Rabbit gumbo is a Cajun specialty. Spicy and smoked with hardwood, rabbit gumbo, a dish you’ll want to have during the winters.
You’ll need the whole rabbit, dismantled in serving-size cuts. You should have the hindquarters, foreleg, and the saddle cut in half. You’ll also need to make a roux, although you can also use jar roux if you don’t have the time. Using a long list of vegetables, hot spices, pork sausage, ham, and more, cooking this gumbo takes about two and a half hours. But the wait is worth it!
- 1 small onion, chopped
- 1 small green pepper, chopped
- 1/4 cup canola oil
- 1 dressed rabbit (about 3 pounds), cut into pieces
- 1/2 pound smoked sausage, halved and cut into 1/4-inch slices
- 1 teaspoon salt
- 1/2 teaspoon dried thyme
- 1/4 teaspoon pepper
- 1/4 teaspoon cayenne pepper
- 1/2 cup sliced okra
- Hot cooked rice
- In a Dutch oven, saute onion and green pepper in oil until tender. Add rabbit and enough water to cover. Cover and simmer for 1-1/2 to 2 hours or until meat is very tender.
Add the sausage, salt, thyme, pepper and cayenne. Simmer, uncovered, for 15-20 minutes. Remove rabbit. When cool enough to handle, remove meat from bones; discard bones. Cut meat into bite-size pieces; return to pan. Stir in okra; bring to a boil. Serve in bowls over rice.
This is a hearty dish, but we guarantee that just one bowl will not satisfy you.
Jambalaya is one of Louisiana’s best culinary creations and typically involves smoked meat or sausages. You’ll find Creole or Cajun variations of the recipe with different ingredients. But if you have a specific recipe you love, you could incorporate rabbit meat instead of the other meat and adjust your cooking times.
Since you’ll be using about 2–3 rabbits, cut the meat into little pieces, and slow cook all the pieces so the meat can become tender.
- 2 whole bay leaves
- 1 teaspoon salt
- 1 teaspoon white pepper
- 1 teaspoon garlic powder
- 1/2 teaspoon ground red pepper
- 1/4 teaspoon black pepper
- 1/4 teaspoon ground red sandalwood (optional)
- 3 pounds rabbit or chicken
- 4 tablespoons margarine
- 1 1/2 cup finely chopped onions
- 1 1/2 cup finely chopped celery
- 1 1/2 cup finely chopped green bell peppers
- 1/2 teaspoon Tabasco sauce
- 1 2/3 cup chopped tasso or smoked ham
- 3/4 cup canned tomato sauce
- 2 cups uncooked rice, preferably converted
- 3 cups rabbit or chicken stock
- Cut meat away from rabbit or chicken bones and chop into 1/4-inch pieces; use scraps, bones, and giblets (excluding the liver) to make the stock.

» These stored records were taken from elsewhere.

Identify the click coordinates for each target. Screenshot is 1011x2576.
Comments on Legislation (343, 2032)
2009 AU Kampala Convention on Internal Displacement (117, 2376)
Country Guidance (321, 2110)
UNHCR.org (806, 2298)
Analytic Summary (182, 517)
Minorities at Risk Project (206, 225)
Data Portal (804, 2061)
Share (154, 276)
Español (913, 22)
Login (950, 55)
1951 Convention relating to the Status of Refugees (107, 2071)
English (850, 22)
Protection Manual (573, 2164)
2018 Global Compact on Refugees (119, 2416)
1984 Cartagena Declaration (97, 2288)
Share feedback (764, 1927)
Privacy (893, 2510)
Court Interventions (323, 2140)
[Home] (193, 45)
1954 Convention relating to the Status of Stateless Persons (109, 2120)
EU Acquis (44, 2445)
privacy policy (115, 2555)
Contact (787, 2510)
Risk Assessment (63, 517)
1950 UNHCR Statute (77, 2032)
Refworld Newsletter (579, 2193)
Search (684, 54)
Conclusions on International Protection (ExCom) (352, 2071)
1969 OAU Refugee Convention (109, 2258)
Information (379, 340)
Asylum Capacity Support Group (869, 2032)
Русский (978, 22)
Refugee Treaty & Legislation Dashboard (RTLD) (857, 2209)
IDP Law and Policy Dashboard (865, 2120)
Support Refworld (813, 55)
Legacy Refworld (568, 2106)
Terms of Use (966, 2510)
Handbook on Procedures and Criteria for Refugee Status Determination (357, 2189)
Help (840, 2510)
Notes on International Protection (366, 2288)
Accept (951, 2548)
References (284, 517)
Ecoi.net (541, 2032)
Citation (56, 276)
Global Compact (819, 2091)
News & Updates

Refrigerate meat until ready to use.
- Combine the seasoning mix ingredients in a small bowl and set aside.
- Melt the margarine in a 4-quart saucepan. Add half each of the onions, celery, and bell peppers, then stir in the seasoning mix, Tabasco, and tasso. Cook over high heat until onions are dark brown, about 20 minutes, stirring constantly.

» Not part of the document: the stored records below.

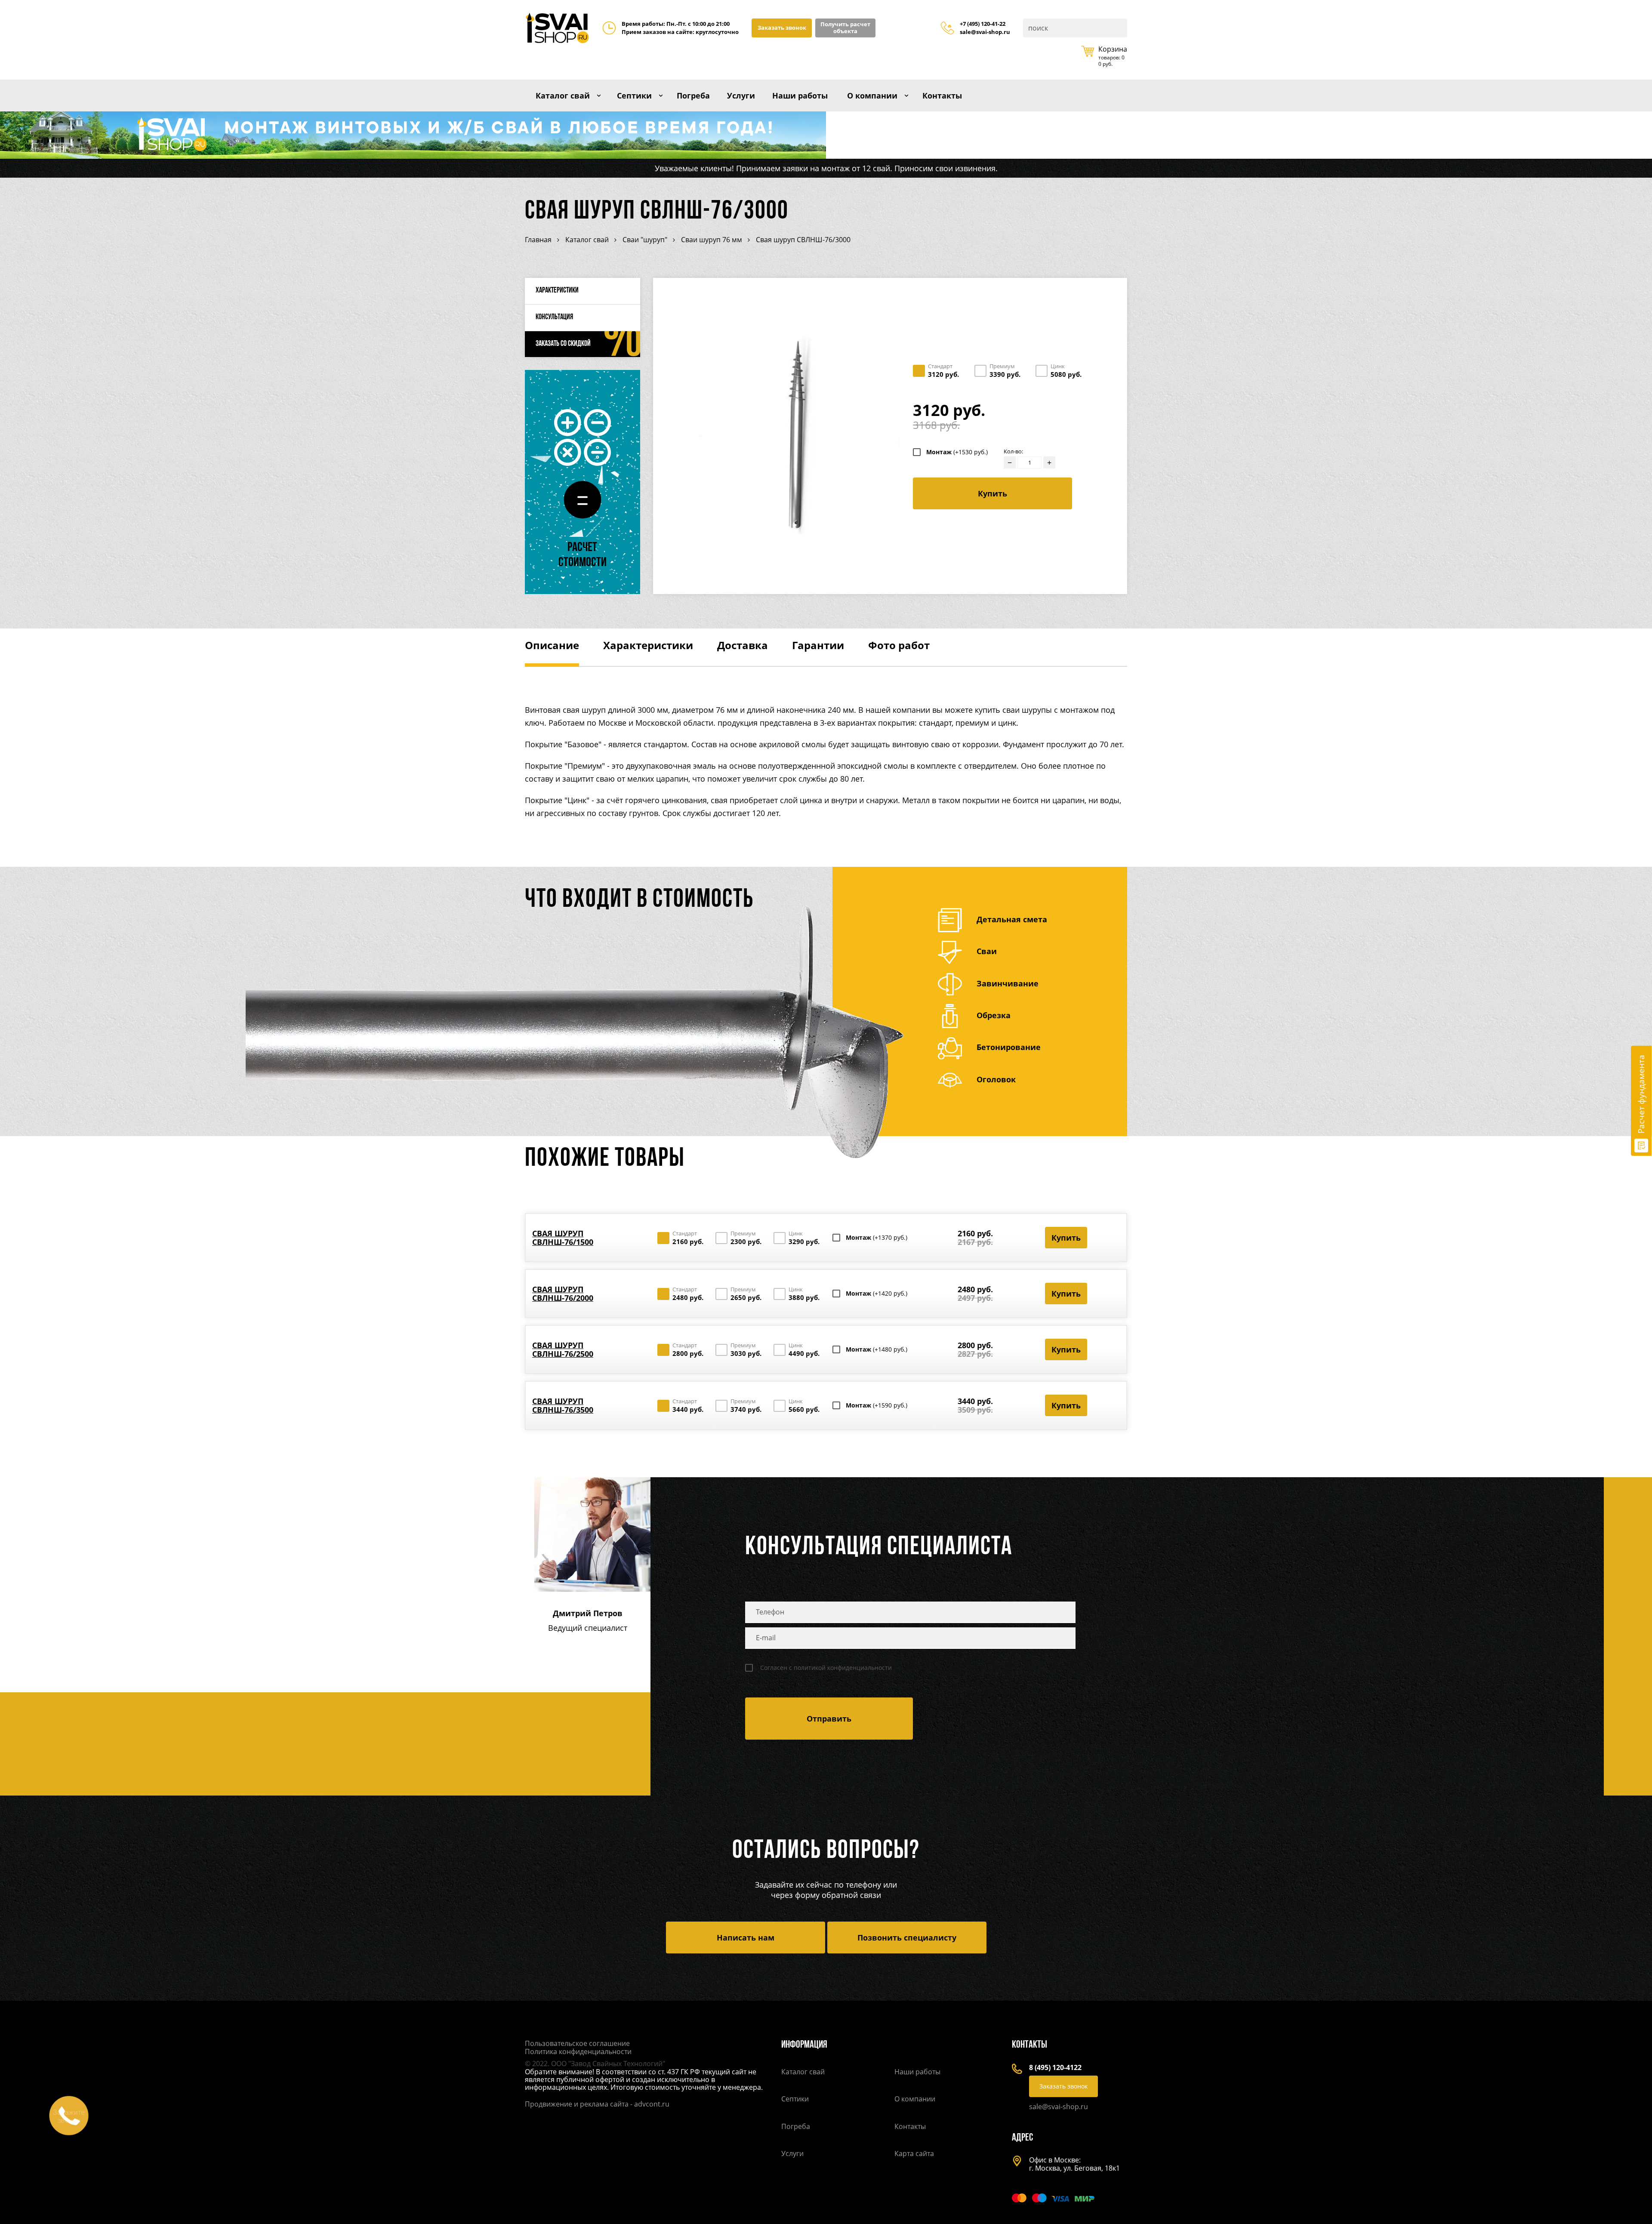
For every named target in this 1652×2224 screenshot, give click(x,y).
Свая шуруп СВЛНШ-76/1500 (562, 1238)
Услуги (741, 95)
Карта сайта (914, 2153)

- Add the remaining onions, celery, and bell peppers. Cook about 5 minutes, stirring occasionally. Add the tomato sauce and simmer about 5 minutes, stirring constantly.
- Add the rabbit and cook over high heat for 15 minutes, stirring occasionally. Stir in the rice, mixing well. Reduce heat and simmer for about 12 minutes.
- Add the stock. Bring the mixture to a boil; reduce heat and simmer covered over very low heat until rice is tender but still firm, about 15 minutes.
- To serve, mold rice in an 8-ounce cup. Place 2 cups on each serving plate for a main course or 1 cup for an appetizer.
Braised Rabbit Pie
Who doesn’t love a good homemade pot pie? Well here’s a little twist with some rabbit! This recipe serves 6, but you could easily double the recipe to include more of the family.
- 1 rabbit, jointed
- 3 tbsp oil
- 1 large onion, sliced
- 3–4 carrots, sliced
- 2 or 3 rashers of chopped bacon
- 1 tbsp flour
- Pinch powdered marjoram
- Salt and pepper
- 600 ml chicken stock or half stock, half cider
- 1 beaten egg
For the pastry:
- A store bough pie crust OR
- 250g plain flour
- 170g very cold, butter (cut into small cubes)
- 1 tsp sea salt
- 1 egg
- 1 tbsp of balsamic vinegar
- 30ml ice cold water
- Pat the joints dry. Heat the oil and fry the joints on all sides until brown. Lift out and put into a casserole.
- In the same oil lightly fry the vegetables, add the marjoram, sprinkle a little flour over and stir. Add the stock gradually, stirring until smooth, then stir in a few tablespoons of the marinade.
- Pour this over the rabbit, cover and cook in a moderate oven at 180°c/350°F/ gas mark 4 for about half an hour, then lower the heat to 150°C/300°F/gas mark 2 for a further 1 1⁄2 hours or until tender.
- While the rabbit is cooking, place the flour and butter in a bowl and using a butter knife, cut the butter into the flour until you have a rough pebble mixture.
- Whisk together the egg with the balsamic vinegar and sea salt. Add this to the butter and flour and using two forks gently toss through until the dough begins to come together. Add a little cold water to bring the dough to a rough ball.
- Turn the pastry out on to parchment paper or cling film, parcel up and place in the fridge to rest for 30 minutes.
- Take the meat when cooked from the bones, add 2 or 3 rashers of chopped bacon and fill the stock to come up to within 2.5 cm (1 in) of the rim of the dish. Roll out pastry until it's 0.5 mm thick. Brush the edges of pie dish with a beaten egg.
- Lay pastry on top and prick the edges with a fork. Brush the top of pie with remaining egg wash and cook for about half an hour, until golden brown.